The probability   ${\rm Pr}(\underline{y} \rm \hspace{0.15cm} is \hspace{0.15cm} not \hspace{0.15cm} decodable)$   is exactly zero.
${\rm Pr}(\underline{y} \rm \hspace{0.15cm} is \hspace{0.15cm} not \hspace{0.15cm} decodable)$  is nonzero,  but negligible.
It holds   ${\rm Pr}(\underline{y} {\rm \ is \ not \ decodable}) > {\rm Pr}(\underline{y} \rm \hspace{0.15cm} is \hspace{0.15cm} incorrectly \hspace{0.15cm} decoded)$.


Solution

(1)  Correct is  solution 1,  since the coding space scheme  $\rm A$  describes a perfect code and each Hamming code  $(n, \, k, \, 3)$  is a perfect code:

  • For any Hamming code  $(n, \, k, \, 3)$,  there are a total of  $2^n$  possible received words  $\underline{y}_i$,  which are assigned to one of  $2^k$  possible code words  $\underline{c}_j$  during syndrome decoding.
  • Because of the Hamming code property  $d_{\rm min} = 3$,  all spheres in the  $n$–dimensional space have radius  $t = 1$.  Thus in all spheres there are  $2^{n-k}$ points.
  • $\text{HC (7, 4, 3)}$:   One point for error-free transmission and seven points for one bit error   ⇒   $1 + 7 = 8 = 2^3 = 2^{7-4}$.
  • $\text{HC (15, 11, 3)}$:   One point for error-free transmission and now fifteen points for one bit error   ⇒   $1 + 15 = 16 = 2^4 = 2^{15-11}$.

Note:   Since the Hamming code is a binary code,  here the code space has the dimension  $n$.


(2)  Correct is  answer 1:

  • In the gray area outside  "spheres"  there is not a single point in a perfect code.
  • This was also shown in the calculation for subtask  (1).


(3)  The Reed–Solomon codes are described by the coding space scheme  $\rm B$    ⇒   Answer 2.
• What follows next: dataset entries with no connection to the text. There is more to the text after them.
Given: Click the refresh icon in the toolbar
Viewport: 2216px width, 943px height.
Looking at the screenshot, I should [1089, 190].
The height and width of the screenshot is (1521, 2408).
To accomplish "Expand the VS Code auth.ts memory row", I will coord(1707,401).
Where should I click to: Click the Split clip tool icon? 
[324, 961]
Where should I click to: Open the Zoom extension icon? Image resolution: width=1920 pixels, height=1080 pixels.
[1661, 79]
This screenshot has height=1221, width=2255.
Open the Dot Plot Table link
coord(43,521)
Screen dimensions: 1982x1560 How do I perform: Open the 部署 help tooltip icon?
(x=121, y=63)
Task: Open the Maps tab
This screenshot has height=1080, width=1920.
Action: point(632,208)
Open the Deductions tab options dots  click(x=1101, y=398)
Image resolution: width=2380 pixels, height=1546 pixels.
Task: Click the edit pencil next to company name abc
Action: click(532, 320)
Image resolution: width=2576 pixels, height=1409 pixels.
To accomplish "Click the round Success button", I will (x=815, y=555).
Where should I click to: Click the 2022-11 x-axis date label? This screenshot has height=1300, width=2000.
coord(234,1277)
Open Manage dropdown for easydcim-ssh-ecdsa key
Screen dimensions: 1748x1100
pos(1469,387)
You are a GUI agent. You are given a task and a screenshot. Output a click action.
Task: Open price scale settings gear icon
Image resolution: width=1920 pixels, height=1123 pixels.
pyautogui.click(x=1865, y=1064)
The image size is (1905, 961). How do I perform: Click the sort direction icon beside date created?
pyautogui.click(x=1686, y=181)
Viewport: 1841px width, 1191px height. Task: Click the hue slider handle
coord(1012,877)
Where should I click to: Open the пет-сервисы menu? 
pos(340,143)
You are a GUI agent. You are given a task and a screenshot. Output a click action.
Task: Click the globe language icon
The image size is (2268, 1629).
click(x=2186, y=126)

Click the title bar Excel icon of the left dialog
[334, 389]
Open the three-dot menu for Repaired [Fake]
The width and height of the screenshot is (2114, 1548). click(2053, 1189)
  • Here there are numerous yellow points in the gray area,  i.e. points that cannot be assigned to any sphere in  "Bounded Distance Decoding".
  • For example,  if we consider the   $\rm RSC \, (7, \, 3, \, 5)_8$   with code parameters  $n = 7, \, k = 3$,  and  $t = 2$,  there are a total of  $8^7 = 2097152$  points and  $8^3 = 512$  hyperspheres here.
  • If this code were perfect,  then there should be  $8^4 = 4096$  points within each sphere.  However,  it holds:
$${\rm Pr}(\underline{\it y}_{\it i} {\rm \hspace{0.1cm}lies\hspace{0.1cm} within\hspace{0.1cm} the\hspace{0.1cm} red\hspace{0.1cm} sphere)} = {\rm Pr}(f \le t) = {\rm Pr}(f = 0)+ {\rm Pr}(f = 1)+{\rm Pr}(f = 2) =1 + {7 \choose 1} \cdot 7 + {7 \choose 2} \cdot 7^2 = 1079 \hspace{0.05cm}.$$
  • For  ${\rm Pr}(f = 1)$  it is considered that there can be  "$7 \rm \ over \ 1$" $= 7$  error positions,  and for each error position also seven different error values.  The same is considered for  ${\rm Pr}(f = 2)$.


(4)  Correct is  answer 3:

  • A point in gray no-man's land is reached with fewer symbol errors than a point in another hypersphere.
  • For long codes,  an upper bound on the error probability is given in the literature:
$${\rm Pr}(\underline{y} {\rm \hspace{0.15cm} is \hspace{0.15cm} incorrectly \hspace{0.15cm} decoded}) = {\rm Pr}(\underline{z} \ne \underline{c}) \le \frac{1}{t\hspace{0.05cm}!} \hspace{0.05cm}.$$
  • For the ${\rm RSC} \, (225, \, 223, \, 33)_{256} \ \Rightarrow \ t = 16$   ⇒   this upper bound yields the value  $1/(16!) < 10^{-14}$.